| Работа с материалом |
**1.** Определите, согласуются ли с фрагментом о салоне фальковских старух утверждения (а), (б) и (в). К каждому ответу «да» или «нет» приведите дословно слова фрагмента, которые его подтверждают: (а) Раиса Вениаминовна была вдовой художника Фалька; (б) в доме сестёр к Андрею Платонову относились пренебрежительно; (в) сёстры не желали, чтобы Мамлеев читал у них свои произведения.
**2.** Изложите содержание фрагмента о салоне фальковских старух в двух предложениях.
**3.** Продолжите фрагмент о салоне фальковских старух, начав сразу после его последней фразы.

Фальковские старухи - Раиса Вениаминовна и Александра Вениаминовна жили в доме за магазином «Чай» на Кировской, Раиса Вениаминовна была вдовой художника Фалька. Это был чопорный, интеллектуальный салон. Там занимались просветительством: пропагандировали, если можно так выразиться, пост-Серебряный век. Туда ходили все. Там я, пятнадцатилетний, узнал, кто такой Андрей Платонов (он в доме сестер вообще был предметом культа), а потом доказывал, что есть в Москве кое-кто покруче автора «Котлована», имея в виду Мамлеева. И когда Юра пришел, чтобы почитать там, у старух просто яблоку было негде упасть…
Вообще, вместимость маленьких комнат - это какая-то загадка геометрии. По пятьдесят-шестьдесят человек на пятнадцать-двадцать квадратных метров! И еще одна загадка, как за один день завсегдатаи успевали объездить полгорода, чтобы выпить, пофилософствовать и заняться любовью!
- Как сестры реагировали на произведения Мамлеева?
- За глаза, конечно, «ужас, ужас, какой ужас». Но если он соглашался у них читать, то всегда были рады.

| Сохранённые записи данных |
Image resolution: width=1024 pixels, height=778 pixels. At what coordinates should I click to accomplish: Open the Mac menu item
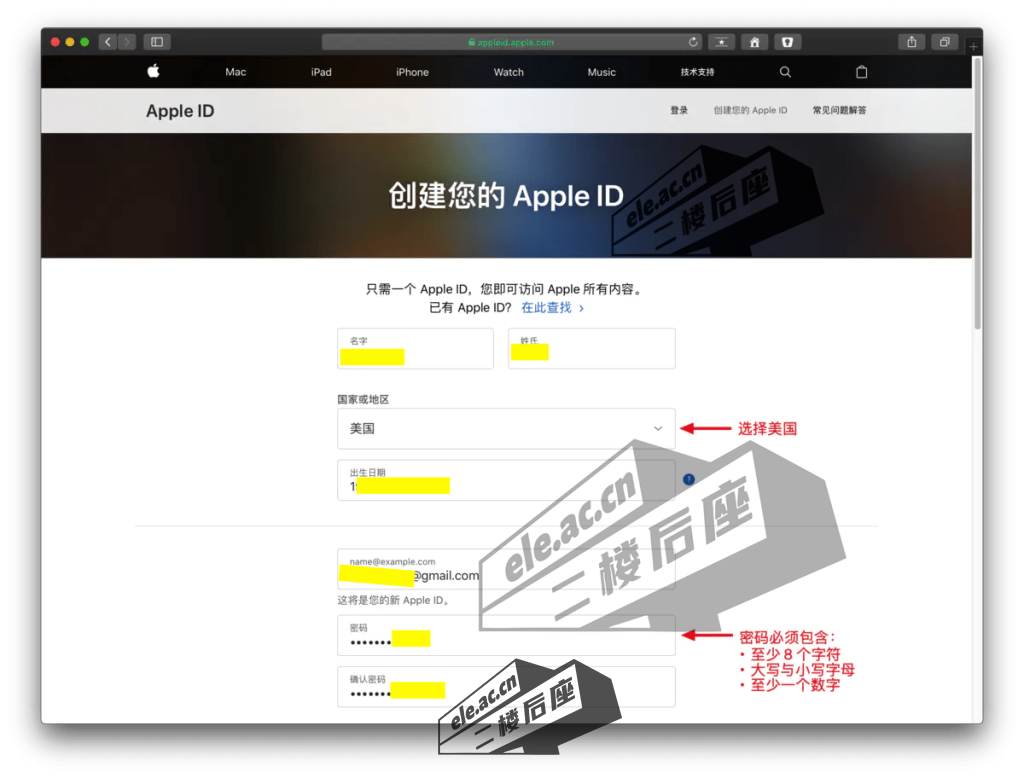tap(235, 72)
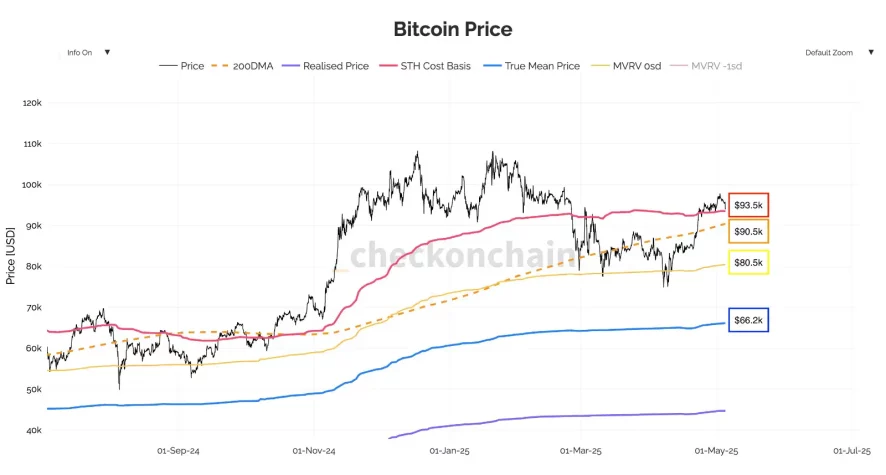Click the yellow $80.5k value box

tap(748, 263)
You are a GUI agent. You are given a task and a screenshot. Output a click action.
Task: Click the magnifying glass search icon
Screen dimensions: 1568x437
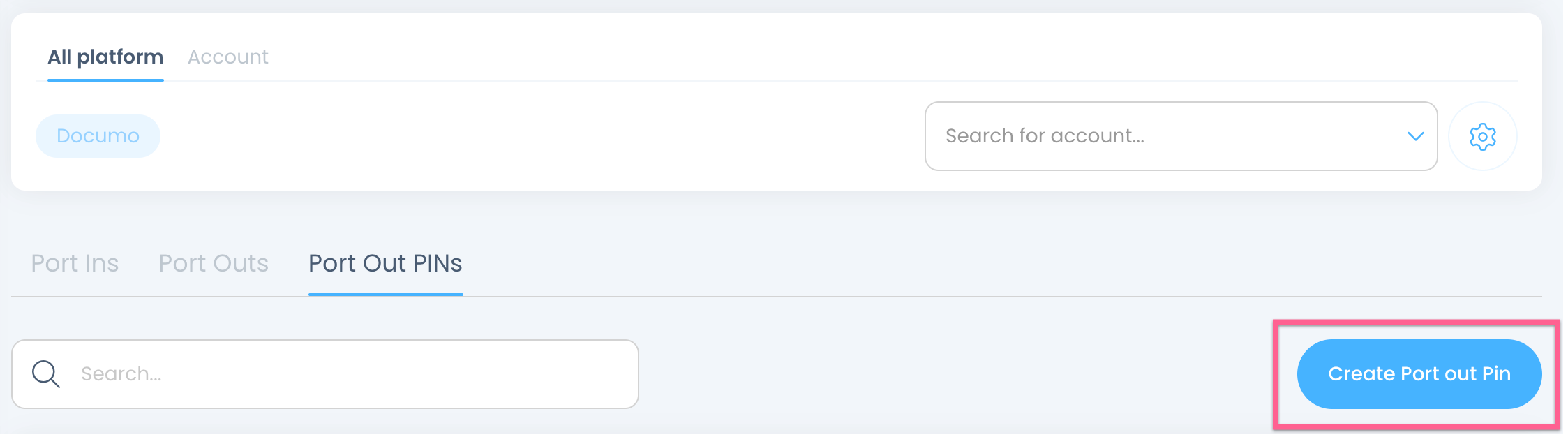point(46,374)
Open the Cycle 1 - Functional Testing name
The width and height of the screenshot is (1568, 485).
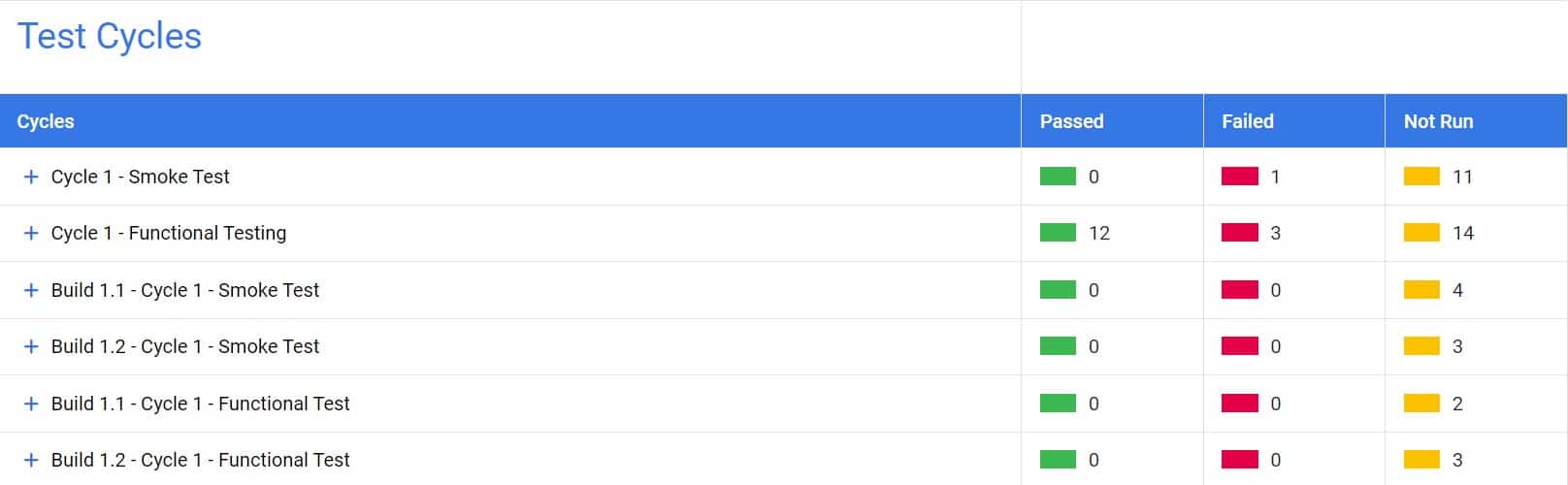coord(169,233)
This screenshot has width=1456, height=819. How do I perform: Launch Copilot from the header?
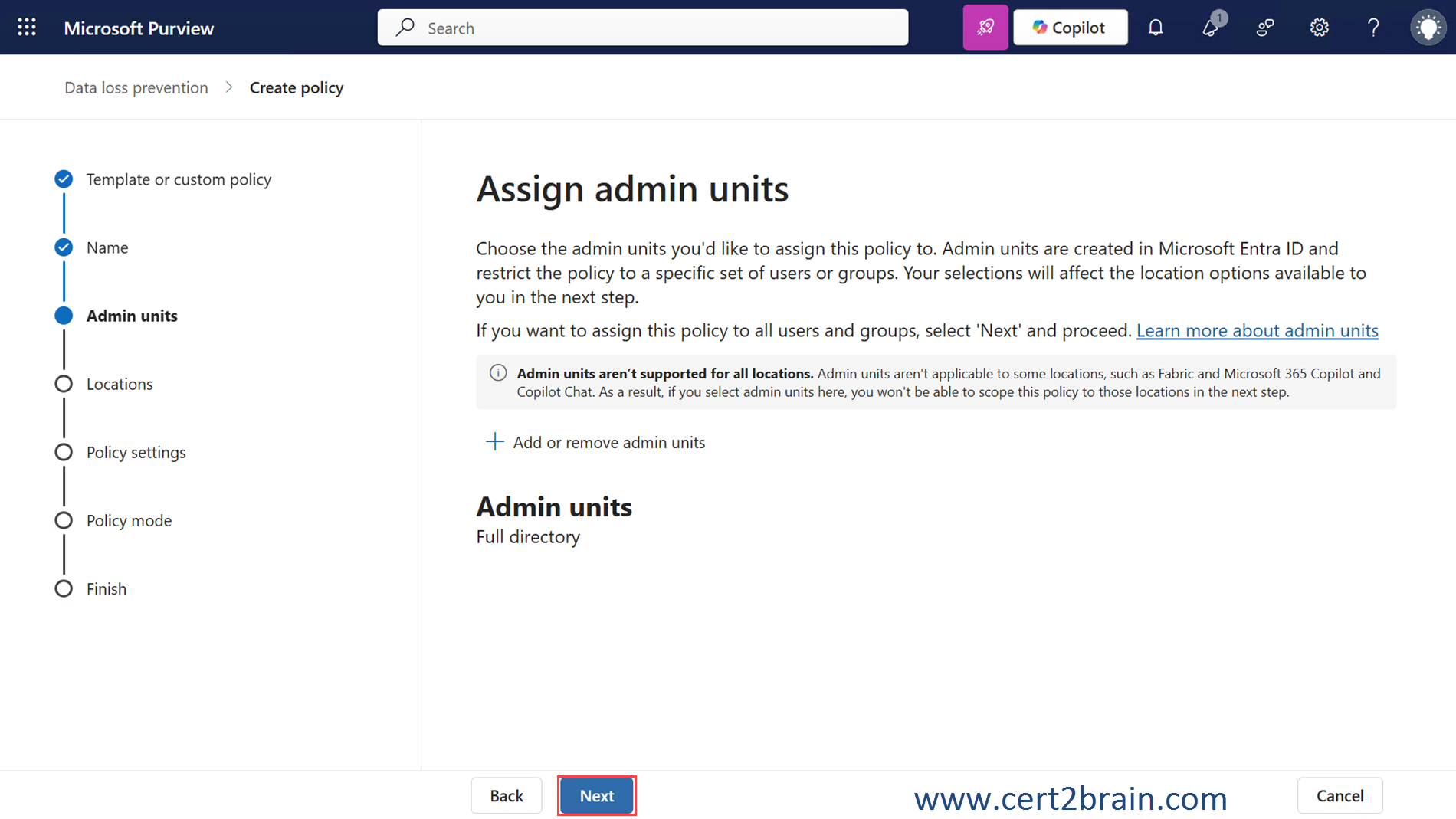click(x=1070, y=28)
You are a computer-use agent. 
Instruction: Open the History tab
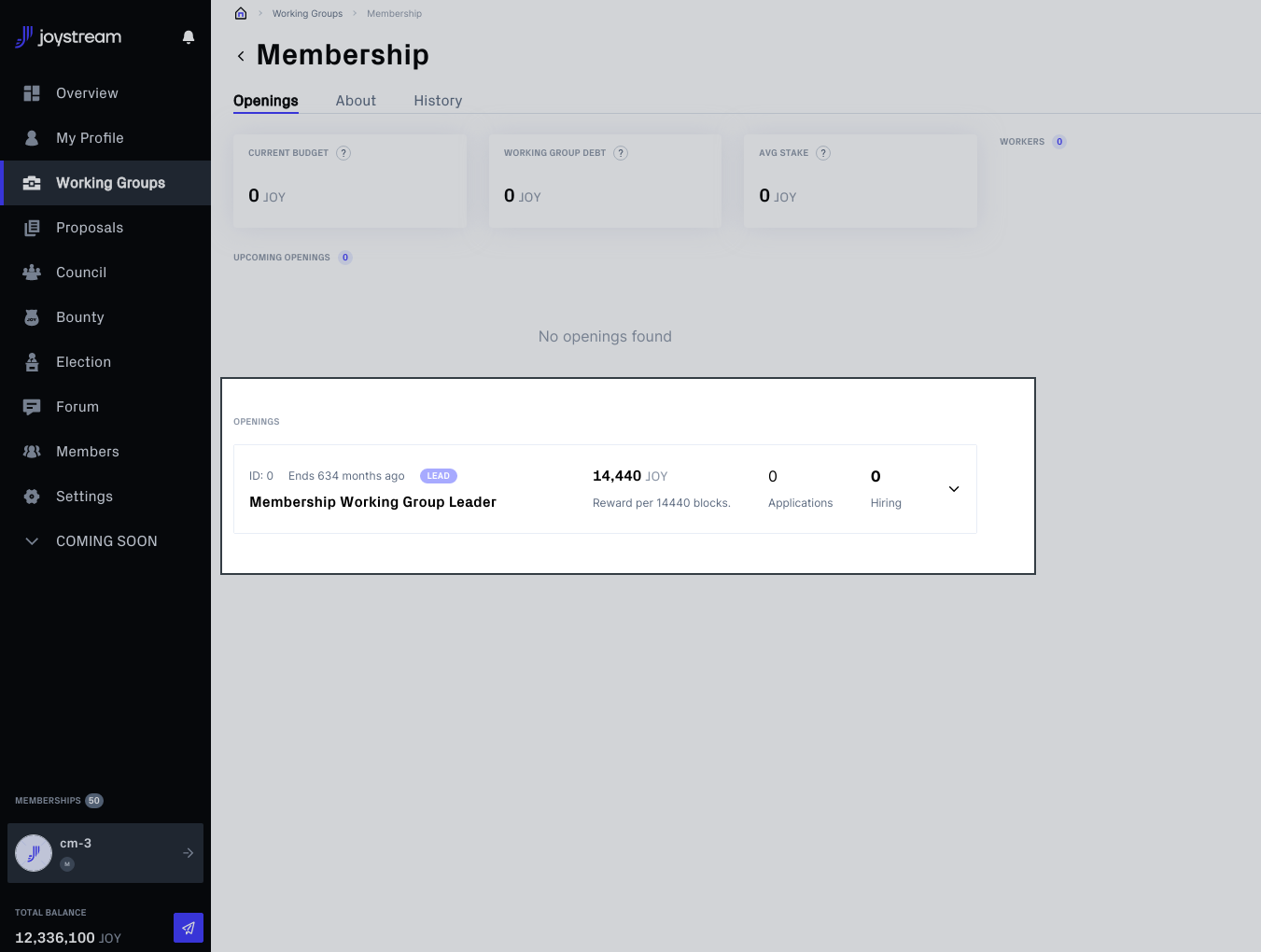coord(438,100)
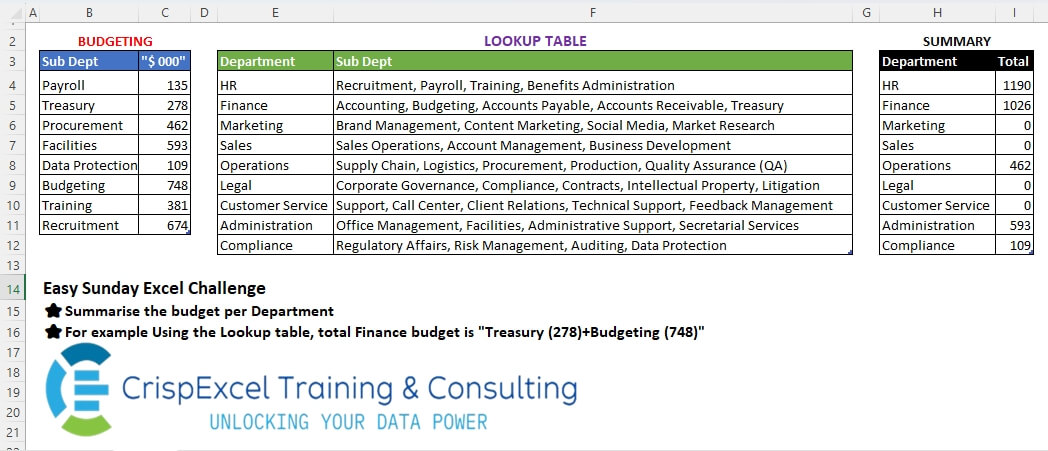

| Ответы к заданиям |
**1.**
(а) Да: «Раиса Вениаминовна была вдовой художника Фалька».
(б) Нет: «он в доме сестер вообще был предметом культа».
(в) Нет: «Но если он соглашался у них читать, то всегда были рады».

**2.** Раиса Вениаминовна, вдова художника Фалька, и Александра Вениаминовна держали в доме на Кировской чопорный интеллектуальный салон. Там пропагандировали пост-Серебряный век и почитали Андрея Платонова, туда ходили все, а произведения Мамлеева сёстры за глаза называли ужасом, но всегда радовались, когда он соглашался у них читать.

**3.**
Василий Ситников, Нина и Эдмунд Стивенсы - Ситников жил в подвальной квартире на Лубянке, под носом у КГБ. Этот человек был реинкарнацией Распутина. У него была отдельная молельная комната, обитая мехом. Он был художник, у него было много учеников и, подчеркну особо, учениц. Ситников всю жизнь мечтал о «домашней академии» и вот, наконец, реализовал свою мечту. Собирал и продавал иконы, был богатым человеком. Каждая икона висела в золотом окладе.
- Чем он жил? Торговлей иконами?
- Нет. Он без конца рисовал Лавру или Кремль (он его называл «Кремь») со снежинками. Выписывал каждую снежинку по несколько дней. Получался такой суперкитч. И продавал их дипломатам и другим иностранцам, которых, кстати, не очень жаловал. Его любимым развлечением было собирать своих домашних клопов в спичечную коробочку и выпускать их во всякого рода официальных местах, например, в американском посольстве. Экстравагантный был человек. Ситников существовал под крылом Нины Андреевны Стивенс…
- Что значит «под крылом»?
- Была некая структура, своеобразный центр обмена информацией, созданный нашими совместно с американцами. Советские разведчики вообще-то вели войну против иностранных разведок, но в чем-то с ними сотрудничали. Муж Нины, Эдмунд, работал в Москве корреспондентом одной провинциальной американской газеты. Я уверен, что это было прикрытие. У той газеты не было корреспондента даже в соседнем штате, а в Москве почему-то был. И в их доме торговали всем: информацией, картинами, антиквариатом, даже советскими художественными фильмами. На Запад, разумеется. Покупалось задешево, продавалось задорого.
- Так это был такой торговый центр с галереей.
- Нет, это был салон. Там кипела жизнь, там выпивали, знакомились, жили… То есть занимались всем тем же, чем и в других салонах. Летом сборища проходили в саду, а на заборе висели полотна авангардистов.
- А где это все находилось?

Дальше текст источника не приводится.